Tanto premesso, in ragione delle diverse esigenze che il cortile assolve, quale parte comune ex art. 1117 c.c., la presunzione di condominialità, come testualmente prescritto in detta disposizione, può essere superata solo da una diversa pattuizione apposta nel titolo con la quale sia stata manifestata puntuale riserva di proprietà di tale area solo in favore di alcuni con esclusione, per l'effetto, degli altri.
Nell'ipotesi di cui si scrive, i Giudici di Appello hanno giustamente osservato che la tettoia assegnata con l'atto di donazione a quattro unità non rappresentava l'intero cortile ma, unicamente, una porzione di esso.

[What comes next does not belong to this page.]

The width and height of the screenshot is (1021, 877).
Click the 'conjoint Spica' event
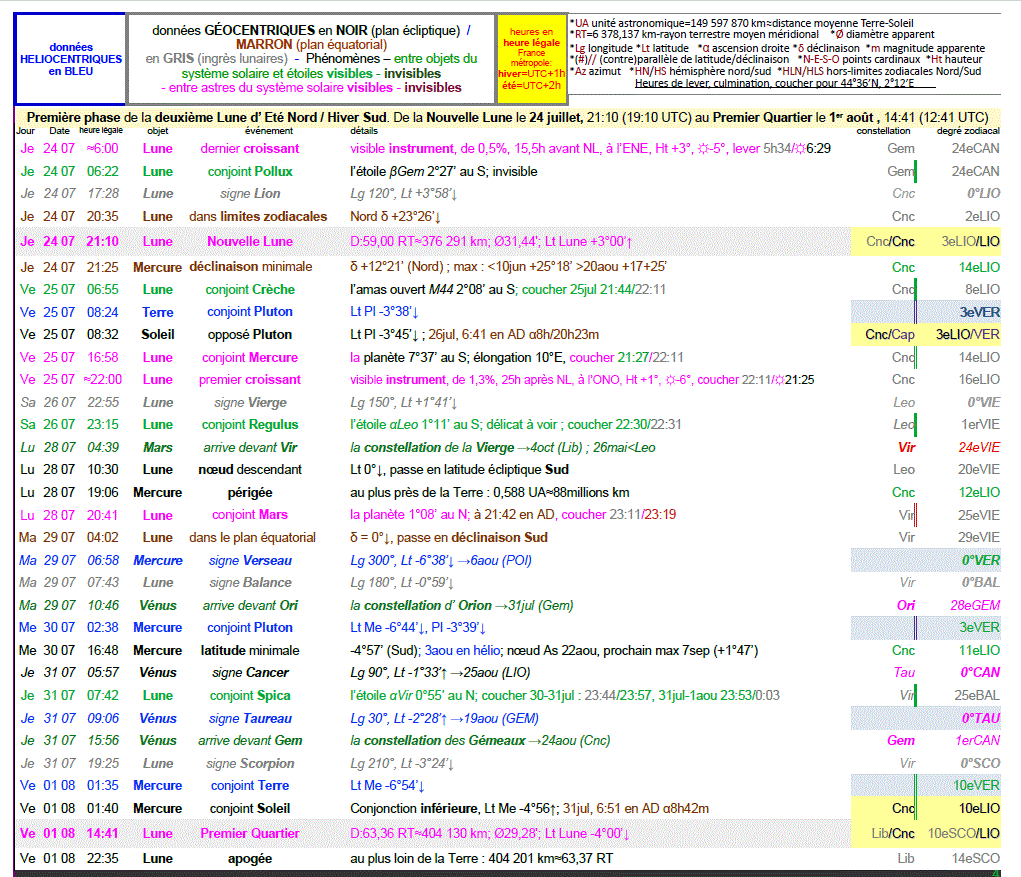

L'attribuzione di tale spazio in proprietà esclusiva ad alcune proprietà non poteva, quindi, assumersi come comprensiva della residua parte del cortile.
Ugualmente, è appropriato spiegare che nell'atto di donazione prodotto, la restante parte del cortile viene nominata ed indicata quale "cortile comune" senza alcuna altra disposizione.
In considerazione della destinazione propria del cortile di dare luce ed aria, quale accessorietà necessaria, una diversa interpretazione dell'atto di donazione sul punto, chiaramente estensiva, secondo la Corte, avrebbe travalicato le intese ivi convenute.
Ruolo del cortile come parte comune e sua utilità
Fermo quanto sopra argomentato, già di per sé dirimente ed assorbente per comprendere i motivi di rigetto del ricorso per cassazione presentato, è conveniente evidenziare che l'orientamento della Giurisprudenza è unanime nel riconoscere che "Per principio generale la presunzione di condominialità sancita dall'art. 1117 c.c. opera per il solo fatto che il bene è idoneo ad un uso collettivo, con onere della prova contraria a carico della parte che abbia interesse a vincere la predetta presunzione.
Nello specifico caso dei cortili, essendo questi destinati a dare aria e luce allo stabile comune, la presunzione di condominialità opera in modo ancora più incisivo, posto che tale presunzione non può essere vinta dalla mera circostanza che al cortile si acceda solo dalla proprietà esclusiva di un condòmino, in quanto l'utilità particolare che deriva da tale fatto non incide sulla destinazione collettiva del bene" (Corte appello Roma sez. VIII, 03/03/2023, n.1562).
Nella vicenda in commento, nessun degli immobili ha accesso diretto al cortile e l'atto di donazione prevede la proprietà esclusiva unicamente della tettoia, in pari quote, per i titolari delle unità abitative senza nulla disporre sulla area restante del cortile per cui, dal dato letterale emerge, indubbiamente, che nessuna riserva è stata espressa sulla condominialità della stessa.
Al contempo, è opportuno sottolineare che nel ricorso è stata censurata genericamente l'interpretazione operata dalla Corte territoriale senza muovere puntuale contestazione sul diverso canone interpretativo violato posto che quello assunto risponde a quello letterale.
Alla luce di quanto sopra, l'ordinanza emessa dalla Suprema Corte non può che ritenersi pienamente conforme al diritto ed ai principi illustrati.